8 Digital Transformation Pitfalls for Energy Brokerages to Avoid
The pandemic has accelerated digital transformation, whether energy brokerages are ready to embrace it or not. For instance, sales reps are now engaging and executing deals via digital tools. Customers are spending more time doing business with companies offering top-notch customer experiences. And many corporations are publicly declaring sustainability goals, yet energy brokerages are not equipped to help them manage these significant undertakings.
Transformation is here to stay, which spells opportunity for energy brokerages. By leveraging today’s technologies and user experiences, you can help your clients fill a traditionally overlooked gap by brokers.
Digital transformation can be exciting, but it can also easily create more problems if it is not done right. Here are eight common pitfalls to avoid throughout your digital transformation journey.
1. Waiting Too Long
Frequently companies wait until something goes wrong to make a significant change in their digital transformation efforts. Waiting too long is a dangerous approach to take. Success stories have one common theme, and that is companies who start proactively and earlier generate significantly more value over three years.
2. The Perfect Trap
There’s never an ideal time to launch a new product or service. Companies typically fall into the perfect trap, where they wait too long for perfection. Today, there is no reason to do so. Cloud-based technologies have made it easier than ever to launch products and services quickly and remain agile while doing so. You can easily improve or dismiss features that do and do not resonate with customers, respectively, far after launch.

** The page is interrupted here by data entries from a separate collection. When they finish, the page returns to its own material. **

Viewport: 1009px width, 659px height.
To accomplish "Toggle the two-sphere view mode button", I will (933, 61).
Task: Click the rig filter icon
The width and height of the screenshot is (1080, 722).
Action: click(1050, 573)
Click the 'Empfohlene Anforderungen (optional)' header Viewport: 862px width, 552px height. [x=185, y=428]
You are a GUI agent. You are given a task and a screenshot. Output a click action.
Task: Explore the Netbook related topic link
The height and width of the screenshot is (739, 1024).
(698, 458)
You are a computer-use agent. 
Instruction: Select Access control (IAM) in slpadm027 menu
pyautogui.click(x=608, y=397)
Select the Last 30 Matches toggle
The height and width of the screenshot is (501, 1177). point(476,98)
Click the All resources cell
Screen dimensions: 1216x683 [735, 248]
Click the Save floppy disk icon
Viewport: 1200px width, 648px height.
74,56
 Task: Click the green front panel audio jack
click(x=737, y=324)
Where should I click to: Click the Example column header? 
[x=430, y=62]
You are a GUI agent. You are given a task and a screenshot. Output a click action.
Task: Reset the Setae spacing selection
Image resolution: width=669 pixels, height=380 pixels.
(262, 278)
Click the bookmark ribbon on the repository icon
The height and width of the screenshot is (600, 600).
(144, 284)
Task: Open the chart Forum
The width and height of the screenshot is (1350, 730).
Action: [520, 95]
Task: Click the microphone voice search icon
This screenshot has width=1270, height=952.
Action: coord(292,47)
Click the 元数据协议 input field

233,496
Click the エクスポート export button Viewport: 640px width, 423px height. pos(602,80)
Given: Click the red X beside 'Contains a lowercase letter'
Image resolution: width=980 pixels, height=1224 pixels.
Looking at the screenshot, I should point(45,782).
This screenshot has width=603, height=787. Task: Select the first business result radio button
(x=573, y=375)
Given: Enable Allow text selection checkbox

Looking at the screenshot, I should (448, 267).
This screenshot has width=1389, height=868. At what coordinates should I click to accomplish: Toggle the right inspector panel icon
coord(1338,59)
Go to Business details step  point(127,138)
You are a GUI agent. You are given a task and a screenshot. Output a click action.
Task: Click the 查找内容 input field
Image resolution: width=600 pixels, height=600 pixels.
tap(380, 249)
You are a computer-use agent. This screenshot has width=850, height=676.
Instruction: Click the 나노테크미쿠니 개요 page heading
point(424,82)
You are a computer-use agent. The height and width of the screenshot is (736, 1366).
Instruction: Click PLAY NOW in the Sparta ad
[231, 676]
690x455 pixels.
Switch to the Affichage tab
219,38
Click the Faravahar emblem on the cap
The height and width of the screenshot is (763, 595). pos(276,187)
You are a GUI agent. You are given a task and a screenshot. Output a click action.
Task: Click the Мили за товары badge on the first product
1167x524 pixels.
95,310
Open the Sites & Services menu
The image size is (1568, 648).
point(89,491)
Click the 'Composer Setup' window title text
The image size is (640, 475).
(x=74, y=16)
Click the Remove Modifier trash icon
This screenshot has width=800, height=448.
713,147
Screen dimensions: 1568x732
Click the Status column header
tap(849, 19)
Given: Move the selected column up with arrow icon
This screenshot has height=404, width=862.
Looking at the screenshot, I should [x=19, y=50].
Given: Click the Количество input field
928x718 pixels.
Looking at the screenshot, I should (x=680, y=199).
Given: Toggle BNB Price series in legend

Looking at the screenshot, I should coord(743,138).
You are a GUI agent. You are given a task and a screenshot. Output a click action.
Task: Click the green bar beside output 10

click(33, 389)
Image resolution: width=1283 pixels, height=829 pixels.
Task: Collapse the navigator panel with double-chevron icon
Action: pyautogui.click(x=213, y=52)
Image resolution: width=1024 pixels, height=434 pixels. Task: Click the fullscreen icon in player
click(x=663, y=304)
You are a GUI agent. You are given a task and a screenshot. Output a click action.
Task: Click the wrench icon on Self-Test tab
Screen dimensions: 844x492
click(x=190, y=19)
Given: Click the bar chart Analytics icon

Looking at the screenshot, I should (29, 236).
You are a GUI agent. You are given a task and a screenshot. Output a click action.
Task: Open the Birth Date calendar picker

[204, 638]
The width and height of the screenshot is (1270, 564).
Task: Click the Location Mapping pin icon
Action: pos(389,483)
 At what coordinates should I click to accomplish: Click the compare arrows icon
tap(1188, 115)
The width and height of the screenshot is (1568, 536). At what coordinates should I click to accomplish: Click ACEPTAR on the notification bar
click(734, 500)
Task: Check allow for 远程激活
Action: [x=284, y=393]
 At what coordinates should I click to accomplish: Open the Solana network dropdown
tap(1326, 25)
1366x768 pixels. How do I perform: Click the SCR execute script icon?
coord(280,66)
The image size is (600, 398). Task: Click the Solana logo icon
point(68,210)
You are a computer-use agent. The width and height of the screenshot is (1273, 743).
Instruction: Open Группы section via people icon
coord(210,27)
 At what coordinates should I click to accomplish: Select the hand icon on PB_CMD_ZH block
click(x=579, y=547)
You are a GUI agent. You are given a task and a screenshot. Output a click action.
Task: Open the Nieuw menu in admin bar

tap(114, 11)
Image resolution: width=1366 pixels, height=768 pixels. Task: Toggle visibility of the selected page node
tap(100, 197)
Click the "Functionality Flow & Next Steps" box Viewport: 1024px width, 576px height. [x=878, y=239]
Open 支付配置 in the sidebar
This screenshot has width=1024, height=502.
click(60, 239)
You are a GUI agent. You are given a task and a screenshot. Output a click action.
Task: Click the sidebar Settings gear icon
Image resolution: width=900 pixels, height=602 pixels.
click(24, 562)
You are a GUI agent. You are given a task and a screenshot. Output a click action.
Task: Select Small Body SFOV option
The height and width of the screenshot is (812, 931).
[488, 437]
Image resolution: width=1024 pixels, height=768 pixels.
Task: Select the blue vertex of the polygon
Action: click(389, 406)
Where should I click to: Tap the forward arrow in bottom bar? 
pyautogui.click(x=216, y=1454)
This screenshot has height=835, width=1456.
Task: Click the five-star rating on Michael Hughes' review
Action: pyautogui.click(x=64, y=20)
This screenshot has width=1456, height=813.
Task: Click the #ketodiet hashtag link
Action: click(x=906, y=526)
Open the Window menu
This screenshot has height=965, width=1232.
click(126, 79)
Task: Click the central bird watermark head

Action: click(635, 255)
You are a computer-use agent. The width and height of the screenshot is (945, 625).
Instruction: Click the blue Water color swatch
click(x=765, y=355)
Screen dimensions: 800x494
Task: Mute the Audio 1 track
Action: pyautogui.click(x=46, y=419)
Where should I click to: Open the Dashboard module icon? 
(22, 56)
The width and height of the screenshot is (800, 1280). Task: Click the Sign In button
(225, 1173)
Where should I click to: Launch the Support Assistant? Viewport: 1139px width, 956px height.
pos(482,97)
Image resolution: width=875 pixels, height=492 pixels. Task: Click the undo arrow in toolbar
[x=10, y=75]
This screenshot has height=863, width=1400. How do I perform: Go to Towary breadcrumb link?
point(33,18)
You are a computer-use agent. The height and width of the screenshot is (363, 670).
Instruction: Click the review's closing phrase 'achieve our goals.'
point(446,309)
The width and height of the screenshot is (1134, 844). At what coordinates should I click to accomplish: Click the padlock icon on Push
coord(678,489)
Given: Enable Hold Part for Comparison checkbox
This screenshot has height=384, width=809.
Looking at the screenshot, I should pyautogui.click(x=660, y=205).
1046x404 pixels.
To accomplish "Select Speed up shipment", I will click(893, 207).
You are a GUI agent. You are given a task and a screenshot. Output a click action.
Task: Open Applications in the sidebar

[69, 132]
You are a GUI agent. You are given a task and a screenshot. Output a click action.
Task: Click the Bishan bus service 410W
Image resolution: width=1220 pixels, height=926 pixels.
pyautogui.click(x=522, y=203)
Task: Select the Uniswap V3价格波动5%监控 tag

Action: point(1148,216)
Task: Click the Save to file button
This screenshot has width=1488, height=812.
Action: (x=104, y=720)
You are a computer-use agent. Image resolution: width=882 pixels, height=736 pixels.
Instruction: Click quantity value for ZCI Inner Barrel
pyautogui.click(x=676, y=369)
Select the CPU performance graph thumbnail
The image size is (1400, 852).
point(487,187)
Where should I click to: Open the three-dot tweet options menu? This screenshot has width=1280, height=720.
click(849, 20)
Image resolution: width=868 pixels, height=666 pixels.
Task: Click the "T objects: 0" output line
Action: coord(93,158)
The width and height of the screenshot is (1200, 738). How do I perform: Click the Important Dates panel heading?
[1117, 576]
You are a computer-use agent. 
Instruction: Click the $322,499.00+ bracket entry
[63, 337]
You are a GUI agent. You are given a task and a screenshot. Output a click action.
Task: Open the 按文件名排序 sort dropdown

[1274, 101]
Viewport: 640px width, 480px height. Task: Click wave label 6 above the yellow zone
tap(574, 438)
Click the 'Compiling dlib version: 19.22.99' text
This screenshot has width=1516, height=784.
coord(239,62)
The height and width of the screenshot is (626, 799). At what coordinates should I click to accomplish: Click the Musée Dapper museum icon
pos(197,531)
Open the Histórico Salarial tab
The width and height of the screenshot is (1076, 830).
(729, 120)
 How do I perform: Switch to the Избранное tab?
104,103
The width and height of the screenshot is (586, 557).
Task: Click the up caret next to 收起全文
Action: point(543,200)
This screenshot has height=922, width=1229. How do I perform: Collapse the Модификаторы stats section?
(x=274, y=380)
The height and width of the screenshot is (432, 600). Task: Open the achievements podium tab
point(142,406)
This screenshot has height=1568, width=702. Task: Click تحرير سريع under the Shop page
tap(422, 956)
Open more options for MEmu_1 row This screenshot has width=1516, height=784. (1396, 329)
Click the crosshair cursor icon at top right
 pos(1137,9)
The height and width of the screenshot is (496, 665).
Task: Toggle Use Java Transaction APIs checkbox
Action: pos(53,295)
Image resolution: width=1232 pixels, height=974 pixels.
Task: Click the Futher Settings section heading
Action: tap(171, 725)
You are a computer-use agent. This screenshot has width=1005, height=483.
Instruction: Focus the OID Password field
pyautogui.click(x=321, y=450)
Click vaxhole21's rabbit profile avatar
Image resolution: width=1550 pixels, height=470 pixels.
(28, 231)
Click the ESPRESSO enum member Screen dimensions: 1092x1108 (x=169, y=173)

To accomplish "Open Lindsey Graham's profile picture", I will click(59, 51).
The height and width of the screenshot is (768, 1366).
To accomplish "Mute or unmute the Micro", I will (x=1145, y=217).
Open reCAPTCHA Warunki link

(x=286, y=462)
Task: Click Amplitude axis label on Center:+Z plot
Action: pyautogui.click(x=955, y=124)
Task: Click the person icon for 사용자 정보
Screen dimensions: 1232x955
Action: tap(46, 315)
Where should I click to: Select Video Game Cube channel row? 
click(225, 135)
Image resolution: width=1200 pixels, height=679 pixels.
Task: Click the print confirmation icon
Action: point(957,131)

3. Ignoring Customer Needs
Every day we hear of more and more companies publicly stating their sustainability goals–and energy plays a key role. These same businesses need a system to monitor and evaluate procurement opportunities. Customers need to manage energy contract renewals aligned to their company’s strategies, whether to meet sustainability goals, budgets, or both.
4. Maximizing Efficiency
The primary goal of digital transformation is to improve the way things are currently done. Whether it is helping a company’s employees become more productive or their customers benefiting from streamlined processes to fulfill their needs.
5. Not Understanding Who their Customers are
Whether it’s Amazon or Netflix, customers are accustomed to getting served up a personalized and digitized experience. These companies have a crystal clear picture of who their customers are and how they can best serve them. Energy brokers need to do the same–primarily to compete against new brokerages that offer enhanced digital experiences.
6. Not Benchmarking Properly
Energy brokers naturally benchmark themselves against other brokers. But when putting yourself in the customers’ shoes, the customers are not comparing you to other brokers. They’re comparing their experience on your digital energy platform against sites they likely visited shortly before yours, such as Amazon and Google.
7. Meeting Customers’ Current Needs and not their Future Needs
It’s relatively easy to understand and meet customers’ needs for today, but what will they want months or years down the line? It’s vital to build for their experience today and tomorrow.
8. Thinking There’s a Finish Line
Much like a company website, the work is never done. Likewise, digital transformation never ends. When a business believes its digital transformation efforts are complete is when it is most susceptible. Always keep moving forward, iterating and improving.
The past two years have been a transformative time for all industries, including the energy industry. Staying ahead of trends and taking steps toward digital transformation will be critical–as long as you avoid some of the most common pitfalls.